-- STORED DATA --
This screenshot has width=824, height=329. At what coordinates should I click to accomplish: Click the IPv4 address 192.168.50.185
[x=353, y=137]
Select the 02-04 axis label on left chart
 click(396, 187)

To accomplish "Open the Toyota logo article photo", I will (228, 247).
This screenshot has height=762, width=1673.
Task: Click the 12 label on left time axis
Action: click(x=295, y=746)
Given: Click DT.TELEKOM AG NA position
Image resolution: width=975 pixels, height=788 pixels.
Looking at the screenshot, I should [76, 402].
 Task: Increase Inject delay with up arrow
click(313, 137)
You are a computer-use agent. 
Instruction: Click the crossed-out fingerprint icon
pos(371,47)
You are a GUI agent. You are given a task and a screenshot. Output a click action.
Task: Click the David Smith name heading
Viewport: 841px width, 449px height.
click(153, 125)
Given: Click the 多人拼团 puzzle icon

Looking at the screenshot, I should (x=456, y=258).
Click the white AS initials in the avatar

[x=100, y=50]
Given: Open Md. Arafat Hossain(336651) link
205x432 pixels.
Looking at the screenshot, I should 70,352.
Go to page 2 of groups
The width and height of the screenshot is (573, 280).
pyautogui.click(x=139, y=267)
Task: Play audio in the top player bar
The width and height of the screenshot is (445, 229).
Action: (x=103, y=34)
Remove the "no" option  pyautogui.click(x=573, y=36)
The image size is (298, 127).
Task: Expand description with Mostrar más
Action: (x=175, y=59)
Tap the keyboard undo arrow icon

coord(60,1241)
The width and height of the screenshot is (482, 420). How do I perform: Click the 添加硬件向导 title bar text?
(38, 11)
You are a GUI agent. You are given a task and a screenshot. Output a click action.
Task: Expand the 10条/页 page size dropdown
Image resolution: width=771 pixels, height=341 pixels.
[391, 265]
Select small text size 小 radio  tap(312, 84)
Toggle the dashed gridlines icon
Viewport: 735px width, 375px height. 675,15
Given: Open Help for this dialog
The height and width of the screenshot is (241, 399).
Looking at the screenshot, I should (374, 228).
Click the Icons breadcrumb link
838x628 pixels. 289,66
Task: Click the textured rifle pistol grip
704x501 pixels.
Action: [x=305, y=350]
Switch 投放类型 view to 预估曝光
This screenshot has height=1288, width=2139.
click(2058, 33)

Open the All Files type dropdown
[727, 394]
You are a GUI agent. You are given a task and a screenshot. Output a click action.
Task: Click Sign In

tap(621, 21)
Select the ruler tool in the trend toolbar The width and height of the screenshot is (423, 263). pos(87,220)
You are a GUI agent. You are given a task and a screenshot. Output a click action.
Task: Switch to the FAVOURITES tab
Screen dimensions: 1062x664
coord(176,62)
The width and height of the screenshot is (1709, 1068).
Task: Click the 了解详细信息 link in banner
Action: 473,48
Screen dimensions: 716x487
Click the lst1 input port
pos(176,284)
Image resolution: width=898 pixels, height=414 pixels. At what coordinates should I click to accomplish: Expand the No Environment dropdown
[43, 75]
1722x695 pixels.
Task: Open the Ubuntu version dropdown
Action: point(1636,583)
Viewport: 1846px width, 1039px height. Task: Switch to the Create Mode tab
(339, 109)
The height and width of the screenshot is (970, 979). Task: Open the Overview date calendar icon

-- EXERCISE --
Copy all of the records above word for word, keeping every line as it appears.

-- EXPECTED ANSWER --
This screenshot has width=824, height=329. At what coordinates should I click to accomplish: Click the IPv4 address 192.168.50.185
[x=353, y=137]
Select the 02-04 axis label on left chart
 click(396, 187)

To accomplish "Open the Toyota logo article photo", I will (228, 247).
This screenshot has height=762, width=1673.
Task: Click the 12 label on left time axis
Action: click(x=295, y=746)
Given: Click DT.TELEKOM AG NA position
Image resolution: width=975 pixels, height=788 pixels.
Looking at the screenshot, I should [76, 402].
 Task: Increase Inject delay with up arrow
click(313, 137)
You are a computer-use agent. 
Instruction: Click the crossed-out fingerprint icon
pos(371,47)
You are a GUI agent. You are given a task and a screenshot. Output a click action.
Task: Click the David Smith name heading
Viewport: 841px width, 449px height.
click(153, 125)
Given: Click the 多人拼团 puzzle icon

Looking at the screenshot, I should (x=456, y=258).
Click the white AS initials in the avatar

[x=100, y=50]
Given: Open Md. Arafat Hossain(336651) link
205x432 pixels.
Looking at the screenshot, I should 70,352.
Go to page 2 of groups
The width and height of the screenshot is (573, 280).
pyautogui.click(x=139, y=267)
Task: Play audio in the top player bar
The width and height of the screenshot is (445, 229).
Action: (x=103, y=34)
Remove the "no" option  pyautogui.click(x=573, y=36)
The image size is (298, 127).
Task: Expand description with Mostrar más
Action: (x=175, y=59)
Tap the keyboard undo arrow icon

coord(60,1241)
The width and height of the screenshot is (482, 420). How do I perform: Click the 添加硬件向导 title bar text?
(38, 11)
You are a GUI agent. You are given a task and a screenshot. Output a click action.
Task: Expand the 10条/页 page size dropdown
Image resolution: width=771 pixels, height=341 pixels.
[391, 265]
Select small text size 小 radio  tap(312, 84)
Toggle the dashed gridlines icon
Viewport: 735px width, 375px height. 675,15
Given: Open Help for this dialog
The height and width of the screenshot is (241, 399).
Looking at the screenshot, I should (374, 228).
Click the Icons breadcrumb link
838x628 pixels. 289,66
Task: Click the textured rifle pistol grip
704x501 pixels.
Action: [x=305, y=350]
Switch 投放类型 view to 预估曝光
This screenshot has height=1288, width=2139.
click(2058, 33)

Open the All Files type dropdown
[727, 394]
You are a GUI agent. You are given a task and a screenshot. Output a click action.
Task: Click Sign In

tap(621, 21)
Select the ruler tool in the trend toolbar The width and height of the screenshot is (423, 263). pos(87,220)
You are a GUI agent. You are given a task and a screenshot. Output a click action.
Task: Switch to the FAVOURITES tab
Screen dimensions: 1062x664
coord(176,62)
The width and height of the screenshot is (1709, 1068).
Task: Click the 了解详细信息 link in banner
Action: 473,48
Screen dimensions: 716x487
Click the lst1 input port
pos(176,284)
Image resolution: width=898 pixels, height=414 pixels. At what coordinates should I click to accomplish: Expand the No Environment dropdown
[43, 75]
1722x695 pixels.
Task: Open the Ubuntu version dropdown
Action: point(1636,583)
Viewport: 1846px width, 1039px height. Task: Switch to the Create Mode tab
(339, 109)
The height and width of the screenshot is (970, 979). Task: Open the Overview date calendar icon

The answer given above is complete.